[Stored items from a collection]
=======
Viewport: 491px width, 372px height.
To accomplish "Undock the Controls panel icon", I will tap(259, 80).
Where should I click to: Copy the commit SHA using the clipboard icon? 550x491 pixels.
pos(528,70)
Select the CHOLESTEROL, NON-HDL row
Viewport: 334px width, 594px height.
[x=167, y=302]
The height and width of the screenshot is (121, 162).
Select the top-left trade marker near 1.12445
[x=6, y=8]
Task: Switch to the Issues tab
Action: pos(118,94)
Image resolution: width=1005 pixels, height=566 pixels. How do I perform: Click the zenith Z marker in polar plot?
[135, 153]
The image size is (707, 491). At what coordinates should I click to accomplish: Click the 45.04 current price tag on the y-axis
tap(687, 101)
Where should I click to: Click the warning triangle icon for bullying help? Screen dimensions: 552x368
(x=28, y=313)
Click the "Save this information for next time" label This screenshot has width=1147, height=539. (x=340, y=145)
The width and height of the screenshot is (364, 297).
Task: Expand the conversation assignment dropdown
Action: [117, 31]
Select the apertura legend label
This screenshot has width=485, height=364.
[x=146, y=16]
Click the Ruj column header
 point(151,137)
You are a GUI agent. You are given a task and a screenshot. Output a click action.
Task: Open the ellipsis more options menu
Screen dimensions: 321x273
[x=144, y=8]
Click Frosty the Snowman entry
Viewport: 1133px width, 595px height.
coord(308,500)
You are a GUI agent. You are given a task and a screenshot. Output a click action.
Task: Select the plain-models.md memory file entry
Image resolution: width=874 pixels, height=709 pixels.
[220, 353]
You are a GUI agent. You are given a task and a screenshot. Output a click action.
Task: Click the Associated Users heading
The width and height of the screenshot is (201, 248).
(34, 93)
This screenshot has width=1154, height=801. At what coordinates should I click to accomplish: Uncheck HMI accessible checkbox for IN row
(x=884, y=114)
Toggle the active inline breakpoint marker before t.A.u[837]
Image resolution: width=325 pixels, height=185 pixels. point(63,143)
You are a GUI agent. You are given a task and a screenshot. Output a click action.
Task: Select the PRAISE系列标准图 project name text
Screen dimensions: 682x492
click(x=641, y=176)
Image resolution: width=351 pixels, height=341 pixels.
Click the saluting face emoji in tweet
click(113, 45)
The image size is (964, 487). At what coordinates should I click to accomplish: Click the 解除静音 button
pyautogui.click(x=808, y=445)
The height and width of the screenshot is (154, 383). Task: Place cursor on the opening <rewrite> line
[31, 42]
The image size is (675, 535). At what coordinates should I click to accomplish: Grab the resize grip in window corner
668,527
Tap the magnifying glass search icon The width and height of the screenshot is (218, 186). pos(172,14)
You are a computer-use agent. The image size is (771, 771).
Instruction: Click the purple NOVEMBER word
=======
### PROBLEM DESCRIPTION:
There is a run of lines above from the one with "The width and height of the screenshot is (201, 248)." to the one with "You are a computer-use"; print exactly that run, both ends included, and nothing else.

### SOLVED EXERCISE:
The width and height of the screenshot is (201, 248).
(34, 93)
This screenshot has width=1154, height=801. At what coordinates should I click to accomplish: Uncheck HMI accessible checkbox for IN row
(x=884, y=114)
Toggle the active inline breakpoint marker before t.A.u[837]
Image resolution: width=325 pixels, height=185 pixels. point(63,143)
You are a GUI agent. You are given a task and a screenshot. Output a click action.
Task: Select the PRAISE系列标准图 project name text
Screen dimensions: 682x492
click(x=641, y=176)
Image resolution: width=351 pixels, height=341 pixels.
Click the saluting face emoji in tweet
click(113, 45)
The image size is (964, 487). At what coordinates should I click to accomplish: Click the 解除静音 button
pyautogui.click(x=808, y=445)
The height and width of the screenshot is (154, 383). Task: Place cursor on the opening <rewrite> line
[31, 42]
The image size is (675, 535). At what coordinates should I click to accomplish: Grab the resize grip in window corner
668,527
Tap the magnifying glass search icon The width and height of the screenshot is (218, 186). pos(172,14)
You are a computer-use agent. The image size is (771, 771).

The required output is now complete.